> [DIRECTIONS]
Your reply must contain the lines from the one with "Where should I" through the last line of the material, exact and complete, with no pictures and no other text.

> [PROVIDED INFORMATION]

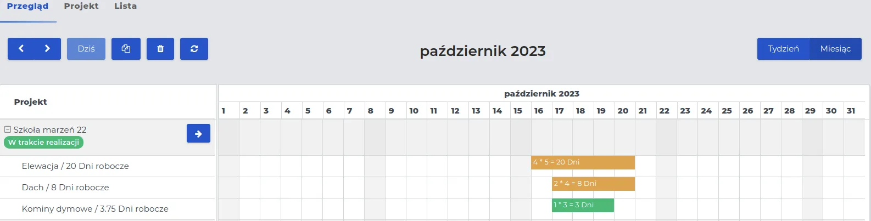Collapse the Szkoła marzeń 22 project tree

coord(8,129)
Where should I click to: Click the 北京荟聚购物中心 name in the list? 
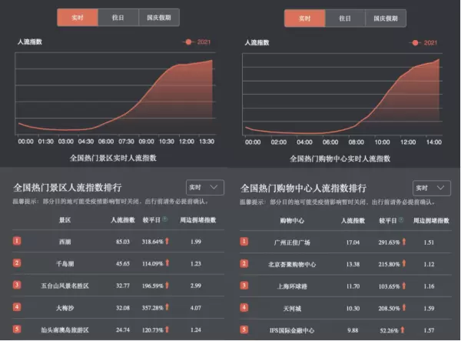pyautogui.click(x=291, y=263)
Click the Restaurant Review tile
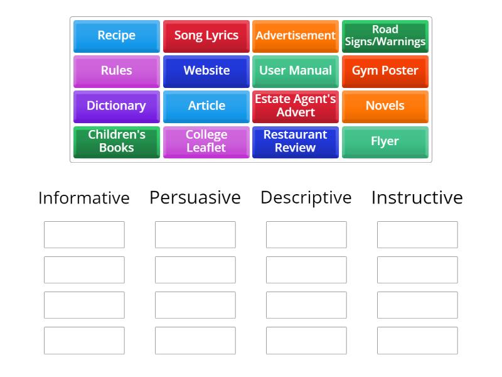This screenshot has height=377, width=502. (296, 142)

> [SOLUTION FOR THIS EXERCISE]
Where should I click to: Click the 北京荟聚购物中心 name in the list? 
pyautogui.click(x=291, y=263)
Click the Restaurant Review tile
This screenshot has height=377, width=502. (296, 142)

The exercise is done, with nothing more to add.